::: Kutipan :::
SPMI Juara

Mutu Tanpa Burnout: Sehat dan Bahagia di Kampus

بِسْمِ اللَّهِ الرَّحْمَنِ الرَّحِيم

Oleh: Bagus Suminar
Wakil Ketua ICMI Jatim, Dosen dan Tim Soft Skills mutupendidikan.com

“Mutu kampus tak seharusnya bikin burnout. Saatnya ubah PPEPP jadi JUARA, agar mutu hadir sehat, bahagia, dan penuh makna.”

Kalau dengar kata mutu kampus, yang terbayang sering kali bukan ruang kelas yang ramai diskusi atau mahasiswa yang semangat belajar, tapi form, laporan, dan deadline audit internal. Mutu perlahan jadi sinonim dengan administrasi. Padahal, bukankah seharusnya mutu membuat kampus lebih sehat dan hidup, bukan lebih lelah? Dosen sibuk mengisi borang sampai lupa menyiapkan bahan kuliah, mahasiswa mengejar bukti kegiatan sampai kehilangan rasa nikmat belajar. Itulah yang orang sekarang sebut: burnout.
::: Data Terekam :::
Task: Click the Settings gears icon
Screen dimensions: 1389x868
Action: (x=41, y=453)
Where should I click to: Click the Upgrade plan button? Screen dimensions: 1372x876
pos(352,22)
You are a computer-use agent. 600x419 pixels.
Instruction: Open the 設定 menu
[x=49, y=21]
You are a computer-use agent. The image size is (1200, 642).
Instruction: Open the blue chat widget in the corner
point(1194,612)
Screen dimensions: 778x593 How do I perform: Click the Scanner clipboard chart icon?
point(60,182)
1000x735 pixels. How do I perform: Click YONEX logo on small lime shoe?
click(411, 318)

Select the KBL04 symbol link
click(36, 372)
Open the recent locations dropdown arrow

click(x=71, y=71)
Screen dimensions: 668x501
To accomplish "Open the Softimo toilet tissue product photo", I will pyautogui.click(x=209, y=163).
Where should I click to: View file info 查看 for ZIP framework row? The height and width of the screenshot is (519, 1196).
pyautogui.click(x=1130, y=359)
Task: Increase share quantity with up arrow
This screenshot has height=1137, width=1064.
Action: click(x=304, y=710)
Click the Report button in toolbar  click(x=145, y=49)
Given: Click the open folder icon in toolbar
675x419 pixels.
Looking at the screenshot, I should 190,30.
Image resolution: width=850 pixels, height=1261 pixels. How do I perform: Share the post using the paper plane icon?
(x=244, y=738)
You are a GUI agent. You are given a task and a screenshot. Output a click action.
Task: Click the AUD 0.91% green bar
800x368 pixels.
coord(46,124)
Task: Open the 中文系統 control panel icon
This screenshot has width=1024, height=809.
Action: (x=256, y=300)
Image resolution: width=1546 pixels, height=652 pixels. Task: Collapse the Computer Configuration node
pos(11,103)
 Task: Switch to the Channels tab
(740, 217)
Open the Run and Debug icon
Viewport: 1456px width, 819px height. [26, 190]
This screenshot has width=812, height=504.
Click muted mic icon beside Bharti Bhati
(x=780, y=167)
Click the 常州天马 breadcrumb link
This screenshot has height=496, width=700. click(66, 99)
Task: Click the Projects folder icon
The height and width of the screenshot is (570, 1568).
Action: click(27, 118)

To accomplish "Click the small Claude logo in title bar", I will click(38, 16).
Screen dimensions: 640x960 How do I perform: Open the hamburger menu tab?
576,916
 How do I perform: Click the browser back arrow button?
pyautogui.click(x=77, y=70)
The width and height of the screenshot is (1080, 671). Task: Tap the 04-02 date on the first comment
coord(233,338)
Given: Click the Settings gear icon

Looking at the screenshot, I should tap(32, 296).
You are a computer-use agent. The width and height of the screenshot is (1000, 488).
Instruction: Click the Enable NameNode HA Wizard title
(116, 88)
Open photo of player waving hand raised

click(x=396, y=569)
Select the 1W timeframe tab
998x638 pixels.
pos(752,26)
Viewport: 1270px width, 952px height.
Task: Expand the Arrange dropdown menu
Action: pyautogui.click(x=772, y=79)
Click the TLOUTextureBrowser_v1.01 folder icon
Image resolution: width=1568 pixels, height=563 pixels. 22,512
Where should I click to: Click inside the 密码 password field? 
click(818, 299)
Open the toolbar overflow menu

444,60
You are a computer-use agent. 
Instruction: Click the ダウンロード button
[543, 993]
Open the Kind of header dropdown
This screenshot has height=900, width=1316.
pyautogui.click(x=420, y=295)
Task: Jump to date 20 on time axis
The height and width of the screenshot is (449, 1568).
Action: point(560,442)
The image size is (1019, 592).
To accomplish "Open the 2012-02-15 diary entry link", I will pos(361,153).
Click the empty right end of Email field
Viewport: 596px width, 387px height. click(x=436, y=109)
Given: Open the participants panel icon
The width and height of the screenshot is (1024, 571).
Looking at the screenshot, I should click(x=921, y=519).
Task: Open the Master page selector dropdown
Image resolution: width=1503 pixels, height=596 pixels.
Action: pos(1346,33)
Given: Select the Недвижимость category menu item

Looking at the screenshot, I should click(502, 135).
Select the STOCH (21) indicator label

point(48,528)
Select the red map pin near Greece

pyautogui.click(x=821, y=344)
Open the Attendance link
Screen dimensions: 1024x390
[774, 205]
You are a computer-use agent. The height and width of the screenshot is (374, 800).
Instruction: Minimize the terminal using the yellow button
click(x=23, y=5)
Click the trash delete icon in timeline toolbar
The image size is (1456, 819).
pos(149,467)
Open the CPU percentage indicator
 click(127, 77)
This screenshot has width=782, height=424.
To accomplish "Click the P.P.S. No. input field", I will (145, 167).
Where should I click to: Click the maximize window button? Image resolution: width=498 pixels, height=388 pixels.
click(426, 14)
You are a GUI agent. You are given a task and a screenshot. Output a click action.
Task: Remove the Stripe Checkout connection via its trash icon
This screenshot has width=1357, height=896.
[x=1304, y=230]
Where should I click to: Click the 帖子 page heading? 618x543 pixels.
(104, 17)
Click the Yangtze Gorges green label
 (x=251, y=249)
:::
### Tugas Tertulis
(a) Dalam satu sampai tiga kalimat, jelaskan mengapa kutipan tentang mutu kampus menyebut mutu perlahan menjadi sinonim dengan administrasi.
(b) Menurut kutipan tentang mutu kampus, apa jabatan Bagus Suminar di ICMI Jatim?
(c) Lanjutkan kutipan tentang mutu kampus mulai setelah kalimat terakhirnya.
Data di atas tidak diperlukan.

### Jawaban
(a) Saat orang mendengar kata mutu kampus, yang sering terbayang bukanlah ruang kelas yang ramai diskusi atau mahasiswa yang semangat belajar. Yang terbayang justru form, laporan, dan deadline audit internal.

(b) Wakil Ketua.

(c)
Permendikbudristek Nomor 39 Tahun 2025 hadir dengan semangat penyegaran. Di situ diperkenalkan istilah SPM Dikti sebagai kerangka besar penjaminan mutu pendidikan tinggi. Di dalamnya ada dua bagian penting: SPMI, yaitu penjaminan mutu internal yang tetap wajib dijalankan kampus, dan SPME, penjaminan mutu eksternal lewat akreditasi atau evaluasi lain. Keduanya sama penting, bila SPMI terlaksana dengan baik, maka SPME juga akan lebih mudah, tinggal panen.

Kalau dilihat sekilas, Permen ini memang tidak banyak berbeda dengan aturan sebelumnya. Sama-sama mencakup mutu akademik dan nonakademik. Bedanya, regulasi baru mendorong kampus untuk menatap standar global: akreditasi internasional, kolaborasi riset lintas negara, fleksibilitas kurikulum, pemanfaatan teknologi, sampai literasi abad 21. Dorongan ini penting, tapi sekaligus menantang. Kalau caranya hanya dengan menambah form, bukankah yang muncul lagi-lagi beban administratif? Apakah ini tidak menambah burnout?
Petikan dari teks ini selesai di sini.